No WEP, os dois parâmetros que servem de entrada para o algoritmo RC4 são a chave secreta k de 40 bits ou 104 bits e um vector de inicialização de 24 bits. A partir desses dois parâmetros, o algoritmo gera uma seqüência criptografada RC4 (k,v).
Porém, como no WEP a chave secreta que é a mesma utilizada por todos os usuários de uma mesma rede, devemos ter um vetor de inicialização diferente para cada pacote a fim de evitar a repetição de uma mesma seqüência RC4 . Essa repetição de seqüência é extremamente indesejável pois dá margem a ataques bem sucedidos e conseqüente descoberta de pacotes por eventuais intrusos.
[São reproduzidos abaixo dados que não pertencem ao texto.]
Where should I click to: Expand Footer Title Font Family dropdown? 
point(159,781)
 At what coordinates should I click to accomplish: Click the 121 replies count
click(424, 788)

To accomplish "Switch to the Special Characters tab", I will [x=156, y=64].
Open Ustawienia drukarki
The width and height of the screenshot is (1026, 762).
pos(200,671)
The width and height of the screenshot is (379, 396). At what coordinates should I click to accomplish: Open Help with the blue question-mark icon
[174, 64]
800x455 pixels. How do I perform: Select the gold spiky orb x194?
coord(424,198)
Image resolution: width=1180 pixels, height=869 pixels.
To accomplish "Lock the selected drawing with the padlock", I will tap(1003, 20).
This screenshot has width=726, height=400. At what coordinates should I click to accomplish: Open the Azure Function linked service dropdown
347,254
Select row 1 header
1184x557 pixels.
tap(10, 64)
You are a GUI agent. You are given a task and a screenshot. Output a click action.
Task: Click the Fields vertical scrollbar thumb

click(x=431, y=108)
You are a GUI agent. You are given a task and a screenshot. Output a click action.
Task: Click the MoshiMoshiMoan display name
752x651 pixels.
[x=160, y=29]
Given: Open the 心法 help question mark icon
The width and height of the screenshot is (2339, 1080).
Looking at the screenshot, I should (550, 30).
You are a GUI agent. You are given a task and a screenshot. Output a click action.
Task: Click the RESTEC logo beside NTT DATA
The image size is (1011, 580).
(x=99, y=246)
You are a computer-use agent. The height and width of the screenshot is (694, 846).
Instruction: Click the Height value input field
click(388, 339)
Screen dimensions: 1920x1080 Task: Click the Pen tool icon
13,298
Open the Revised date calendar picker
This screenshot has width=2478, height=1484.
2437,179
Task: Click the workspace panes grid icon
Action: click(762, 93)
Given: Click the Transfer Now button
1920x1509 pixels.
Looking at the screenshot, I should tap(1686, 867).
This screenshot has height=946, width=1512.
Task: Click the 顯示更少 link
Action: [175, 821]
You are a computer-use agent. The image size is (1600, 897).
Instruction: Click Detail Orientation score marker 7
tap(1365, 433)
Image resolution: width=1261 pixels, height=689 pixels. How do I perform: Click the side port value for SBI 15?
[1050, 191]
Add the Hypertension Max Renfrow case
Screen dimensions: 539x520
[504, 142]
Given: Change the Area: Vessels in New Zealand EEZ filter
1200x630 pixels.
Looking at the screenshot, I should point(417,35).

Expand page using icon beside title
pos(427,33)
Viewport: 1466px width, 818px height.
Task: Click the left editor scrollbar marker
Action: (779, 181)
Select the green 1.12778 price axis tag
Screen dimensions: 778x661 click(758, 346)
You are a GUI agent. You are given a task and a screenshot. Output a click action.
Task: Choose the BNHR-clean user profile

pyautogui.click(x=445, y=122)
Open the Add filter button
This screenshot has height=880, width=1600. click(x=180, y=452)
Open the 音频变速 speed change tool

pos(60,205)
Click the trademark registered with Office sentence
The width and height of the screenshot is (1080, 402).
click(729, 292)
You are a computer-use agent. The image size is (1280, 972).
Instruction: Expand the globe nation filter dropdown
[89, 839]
Além disso, há também uma forte recomendação para que seja feita a troca das chaves secretas periodicamente aumentando-se com isso a segurança da rede. Porém, essa troca quando é feita, é realizada manualmente de maneira pouco prática e por vezes inviável, quando se trata de redes com um número muito alto de usuários.
E ainda uma falha do WEP constatada e provada através de ataques bem sucedidos é a natureza de sua função detectora de erros. A CRC-32 é uma função linear e que não possui chave. Essas duas características tornam o protocolo suscetível a dois tipos de ataques prejudiciais e indesejáveis: é possível fazer uma modificação de mensagens que eventualmente tenham sido capturadas no meio do caminho sem que isso seja descoberto pelo receptor final devido a linearidade da função detectora de erros, e além disso, pelo fato da função não possuir uma chave, é também possível descobrir uma seqüência secreta RC4 e de posse desta ser autenticado na rede e introduzir mensagens clandestinas nesta.